Doctoral Electrical Engineering Degree

Program Requirements

The PhD degree requires 90 credit hours of graduate study, 60 of these being beyond a master’s degree.

All PhD students must take and pass 16 credits of ECE graduate-level coursework. At least two ECE graduate-level courses from their concentration area and at least one ECE graduate-level course from each of the other two concentration areas. These four ECE courses must be taken during the first year of study.

The Comprehensive Examination, to be completed by the end of the third semester of study, is required for continuation in the PhD program. Students may petition to extend the time for completing these requirements. Part-time students and those with a non-ECE background may need additional time.

If a PhD student wishes to pursue a MS in electrical engineering, two additional courses will be required to complete a total of 24 course credits toward the 30 required for the MS (non-thesis) degree. At least 16 of these course credits must be in ECE courses. The Comprehensive Examination will complete the MS Final Exam requirement for the MS degree.

All graduate students matriculated for the PhD degree are required to perform a certain amount of teaching assistance as part of their education. Teaching experience deepens and enriches a student’s understanding of the discipline and provides invaluable professional training and is, therefore, considered to be a vital component of any PhD program. The ECE department requires two semesters of TA experience.

For more information about program requirements see the Electrical and Computer Engineering Department Bulletin or talk to an advisor. For information about financial aid and applying to the PhD program, visit the apply to Rochester page.

Proposal/Qualifyer Requirements

All doctoral students must pass a PhD qualifying examination and submit a written PhD thesis proposal in their third to fourth year of full-time graduate study.

Students who pass the PhD qualifying examination will get thesis research assistance from the Faculty Thesis Advisory Committee. The student's research advisor serves as chair. The committee meets with the student at least once each year.

Areas of Concentration and Research 

PhD concentrations and research areas are broken up into three overarching topics:

Students will take two graduate-level classes in their chosen concentration area and at least one graduate-level course from each of the other two concentration areas. The specific courses will be selected by each individual student and their research advisor.

A. Signal Processing, Music Acoustics, and Communications

Biomedical Ultrasound and Biomedical Engineering

High-frequency sound (ultrasound) is used in many areas of medicine to obtain images of soft organs in the body.
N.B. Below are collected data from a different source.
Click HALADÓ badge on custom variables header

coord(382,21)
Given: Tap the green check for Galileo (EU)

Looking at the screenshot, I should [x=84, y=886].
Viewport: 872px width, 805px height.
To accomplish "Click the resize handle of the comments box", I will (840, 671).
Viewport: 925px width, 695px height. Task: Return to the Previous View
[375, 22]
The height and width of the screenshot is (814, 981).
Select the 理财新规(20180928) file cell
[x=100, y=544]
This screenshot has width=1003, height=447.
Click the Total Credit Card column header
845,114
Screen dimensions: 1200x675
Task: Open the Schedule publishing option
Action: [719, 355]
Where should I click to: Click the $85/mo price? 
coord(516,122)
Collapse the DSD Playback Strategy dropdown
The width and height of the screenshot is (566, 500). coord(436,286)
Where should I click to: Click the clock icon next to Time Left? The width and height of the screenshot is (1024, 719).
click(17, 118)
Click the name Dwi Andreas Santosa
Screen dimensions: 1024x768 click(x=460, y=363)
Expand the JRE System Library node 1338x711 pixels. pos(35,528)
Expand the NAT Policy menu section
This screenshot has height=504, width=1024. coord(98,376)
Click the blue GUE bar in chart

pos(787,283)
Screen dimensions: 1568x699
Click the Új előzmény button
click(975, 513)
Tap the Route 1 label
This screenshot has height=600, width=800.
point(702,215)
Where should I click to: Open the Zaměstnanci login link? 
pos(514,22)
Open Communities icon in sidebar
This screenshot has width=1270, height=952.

High-intensity ultrasound is used to destroy kidney and gallstones without surgery (lithotripsy).

Students in this program will conduct scientific investigations that focus on the interactions of ultrasonic energy with biological materials ranging from heart and liver tissues, to bones and gallstones. Students may also conduct research on the applications of ultrasonic contrast-producing agents similar to radiological contrast and tracer techniques.

The results from these efforts are used to improve or extend clinical applications of ultrasonic techniques, both in diagnosing diseases of the heart and liver, and in therapeutic users such as lithotripsy. This work is also used to set standards for exposure of patients during examination and to improve the application of high-intensity sound for therapy.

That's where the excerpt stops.